■ **WHAT TO WORK ON**
Repeat only part of the entries. Start at the line that has "Personalizza (568, 2387)" and keep going through the last line, exactly as given.
--
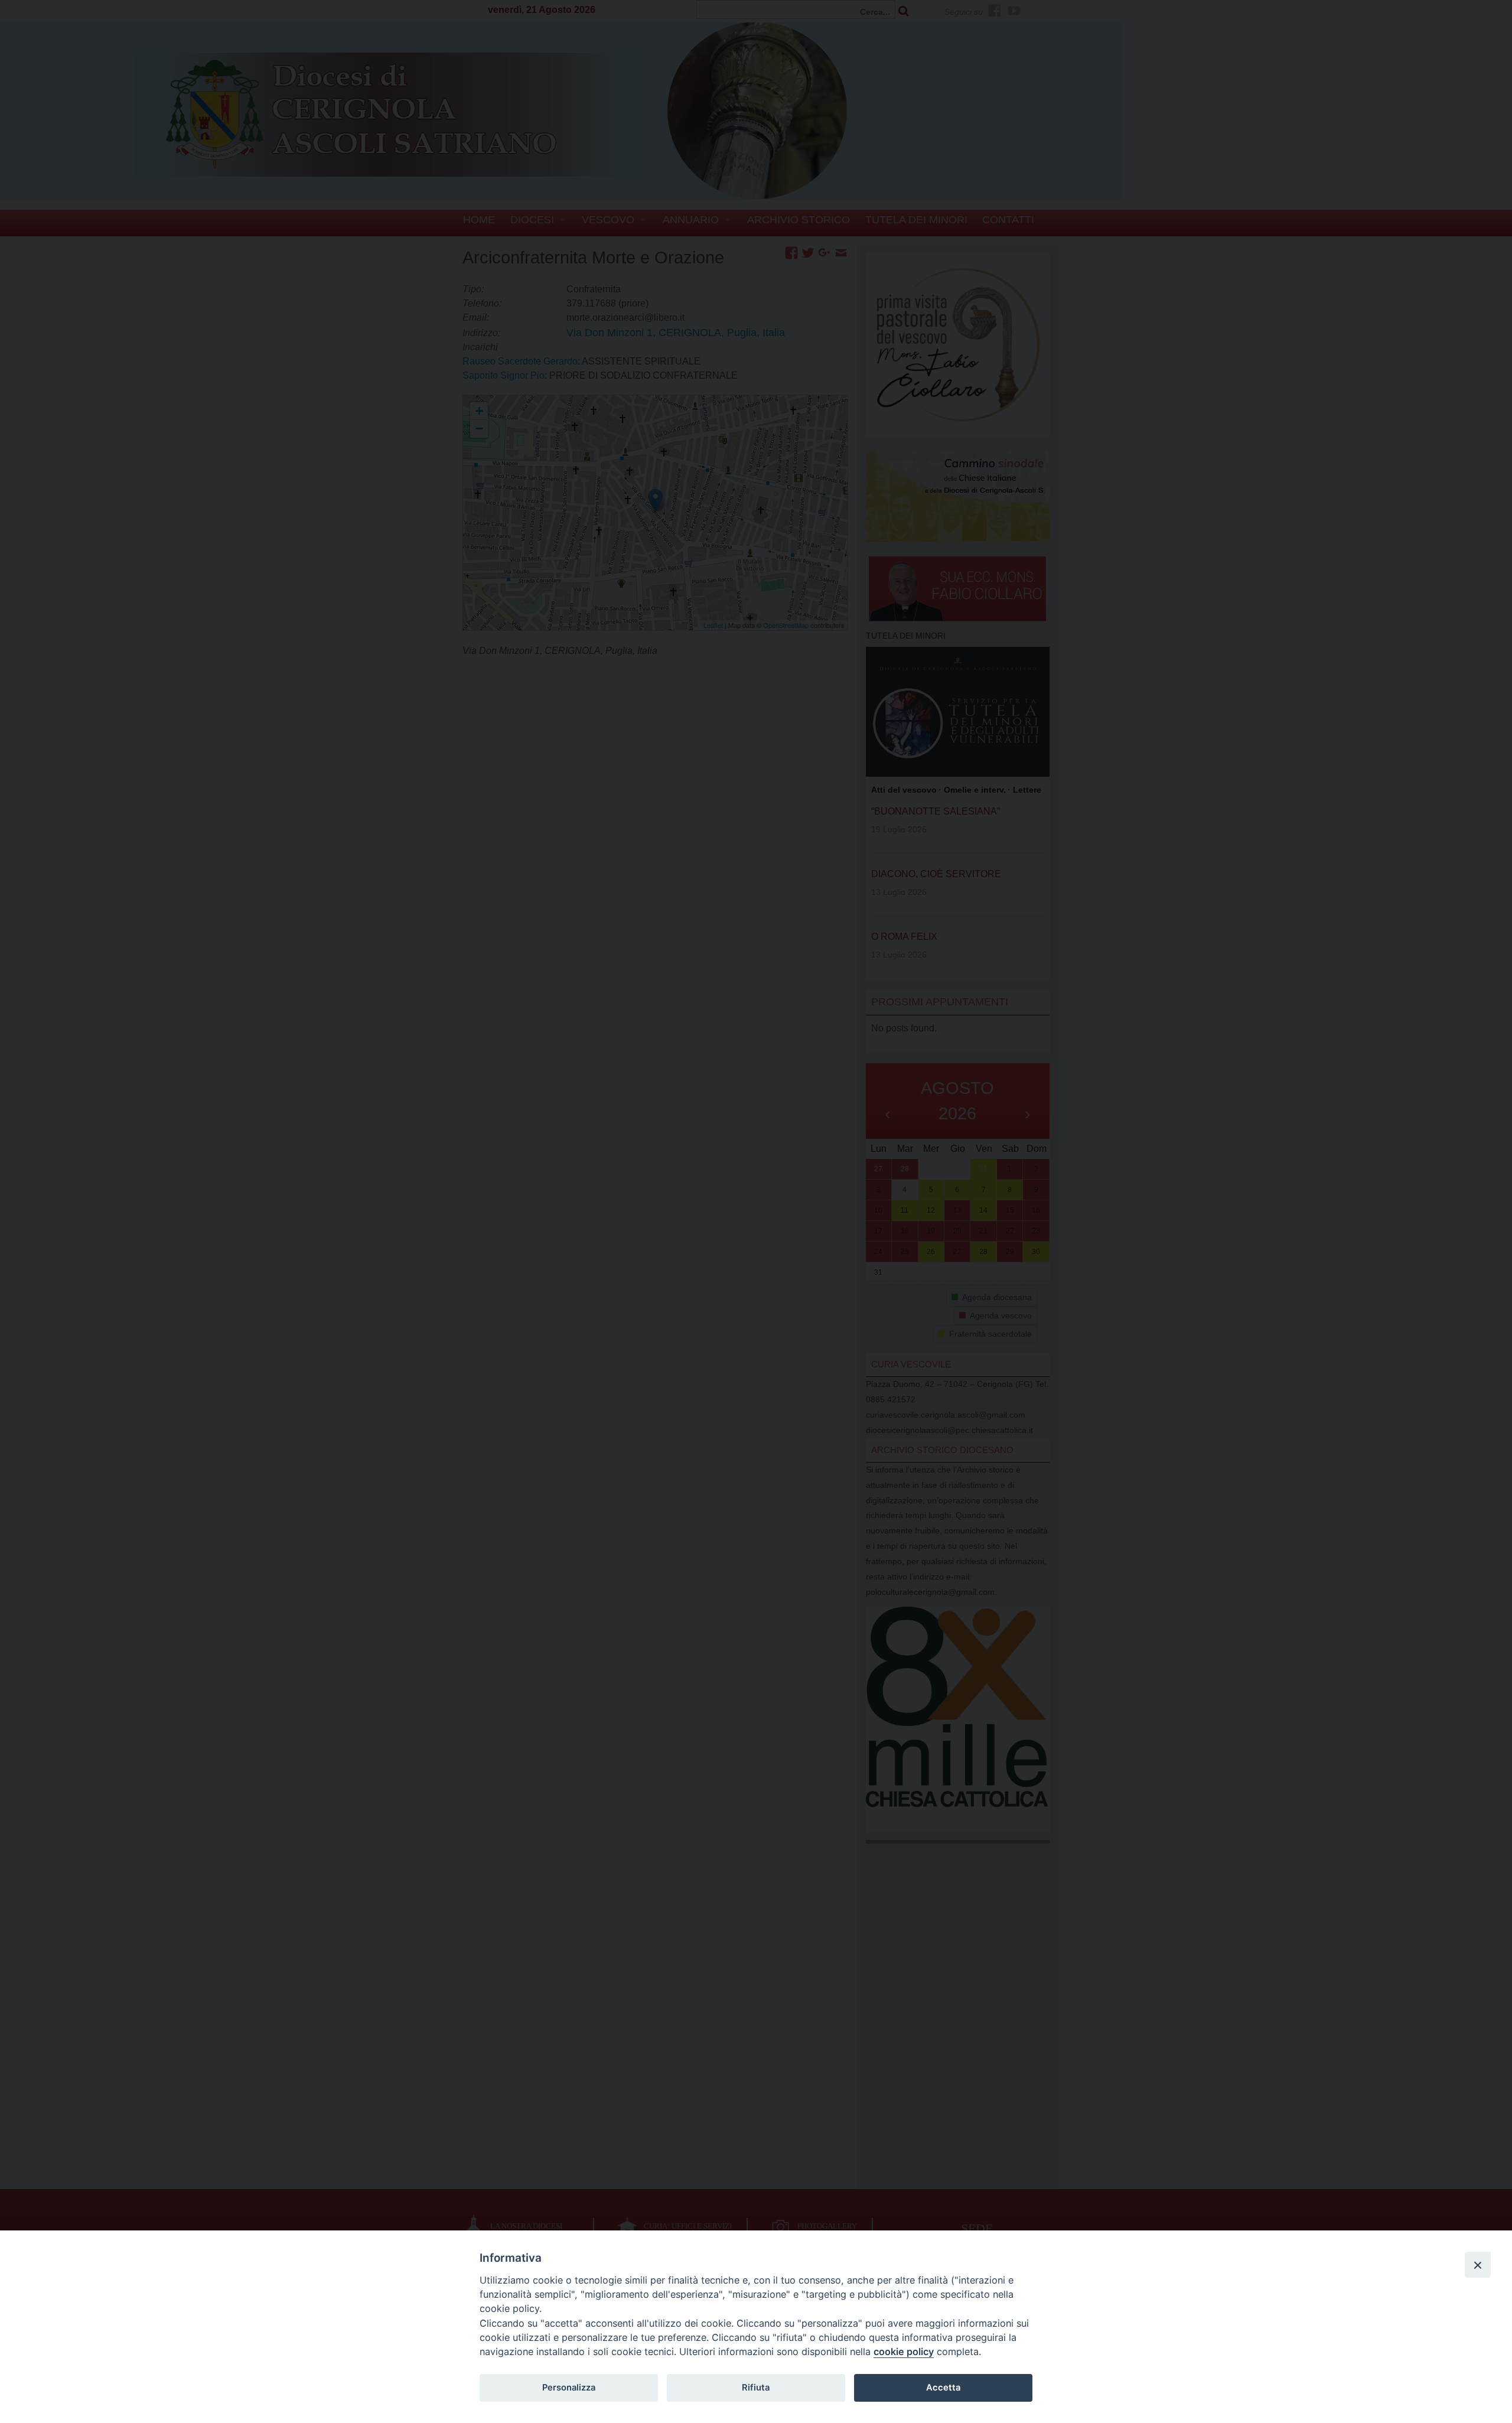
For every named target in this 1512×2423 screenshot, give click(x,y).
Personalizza (568, 2387)
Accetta (943, 2387)
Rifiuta (756, 2387)
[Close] (1478, 2265)
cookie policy (904, 2351)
--
■ **EXERCISE ANSWER**
Personalizza (568, 2387)
Accetta (943, 2387)
Rifiuta (756, 2387)
[Close] (1478, 2265)
cookie policy (904, 2351)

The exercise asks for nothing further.